If donors are more ideological, why do big donors on the Republican side buck that trend and espouse more moderate views on gay marriage? A 2010 study by political scientists Brittany Bramlett, James Gimpel, and Frances Lee offers hints. They found that when they are seeking donations, politicians—from both parties—tend to focus on a small number of high-wealth neighborhoods that exhibit “cosmopolitan” views. These neighborhoods tend to be more socially progressive, but they are also more likely to support business-friendly, free-trade policies.
Although the majority of big Republican donors oppose gay marriage, they may be inclined to ignore or downplay the issue in order to focus on things they perceive as more important. Small Republican donors may be less willing to do so. In a 2011 study of small donors, large donors, and non-donors conducted by the Campaign Finance Institute, respondents from six states were asked to rank priorities on a scale of 1 to 4. Among the issues where the biggest differences between non-donors, small donors, medium donors, and large donors were revealed are gay rights and abortion. This suggests that large donors would be more willing to downplay those issues in favor of subjects they see as more salient—like taxes and trade.

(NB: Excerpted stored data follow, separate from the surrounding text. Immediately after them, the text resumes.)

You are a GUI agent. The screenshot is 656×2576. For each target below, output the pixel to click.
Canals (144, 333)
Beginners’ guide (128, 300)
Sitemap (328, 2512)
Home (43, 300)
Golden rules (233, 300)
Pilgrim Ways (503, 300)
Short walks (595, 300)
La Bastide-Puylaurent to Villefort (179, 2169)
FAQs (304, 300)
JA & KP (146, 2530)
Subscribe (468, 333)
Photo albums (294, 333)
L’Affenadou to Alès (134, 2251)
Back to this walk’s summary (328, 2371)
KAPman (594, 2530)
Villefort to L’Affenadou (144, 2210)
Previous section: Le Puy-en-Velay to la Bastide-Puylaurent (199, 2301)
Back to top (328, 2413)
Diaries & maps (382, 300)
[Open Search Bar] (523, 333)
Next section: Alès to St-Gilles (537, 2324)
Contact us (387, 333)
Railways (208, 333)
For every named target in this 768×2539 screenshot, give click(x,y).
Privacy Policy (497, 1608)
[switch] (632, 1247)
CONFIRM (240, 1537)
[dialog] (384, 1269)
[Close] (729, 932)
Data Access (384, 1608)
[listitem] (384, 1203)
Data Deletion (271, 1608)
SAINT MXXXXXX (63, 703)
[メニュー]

The CCES data has another lesson that will be especially resonant for proponents of gay rights: In 2014, 58 percent of non-voters supported gay rights, compared with 54 percent of voters. This suggests that high-turnout elections are advantageous for gay rights advocates. Last month in Houston, a key equal rights ordinance supported strongly by the LGBTQ community lost in a low-turnout, off-cycle election. Although turnout was only one of many contributing factors in that race, it’s important to note that low-turnout environments will be less favorable of gay rights legislation. Republicans who did not vote in 2014 are slightly more likely to support gay marriage than those who did.
The gay rights debate, then, holds important lessons for American politics. First, it illustrates key divides on the right, between cosmopolitan elite donors within the Republican Party and the Republican base. (Democratic donors are slightly more favorable to gay marriage than Democratic voters, but the gap isn’t as large as on the right.) With other issues where such divides might also show up—abortion and immigration, for instance—increasingly important in 2016, this rift may grow wider. Already, three candidates (Sen. Ted Cruz, Sen. Rick Santorum, and Dr. Ben Carson) signed a National Organization for Marriage pledge to support a constitutional amendment prohibiting gay marriage. Other candidates have endorsed such a view, although others, like Sen. Lindsey Graham, have essentially given up the fight. Stories like that of Kentucky county clerk Kim Davis may continue to serve as wedge issues for the party in the future.
Second, the data suggest that when elections do not coincide with a presidential vote, voters are likely to be older, whiter, and more conservative, so those elections will be less favorable environments for proponents of gay rights. LGBTQ rights supporters should therefore push for pro-gay ballot initiatives in presidential election years.
As 2016 approaches, Republicans will increasingly be at a crossroads: Small donors and voters are overwhelmingly opposed to gay marriage, while marginally attached Republicans and the elite donor class are somewhat more supportive. The donor class, seeing the popularity of gay rights, is increasingly willing to relegate the issue to the dustbin. But will the base?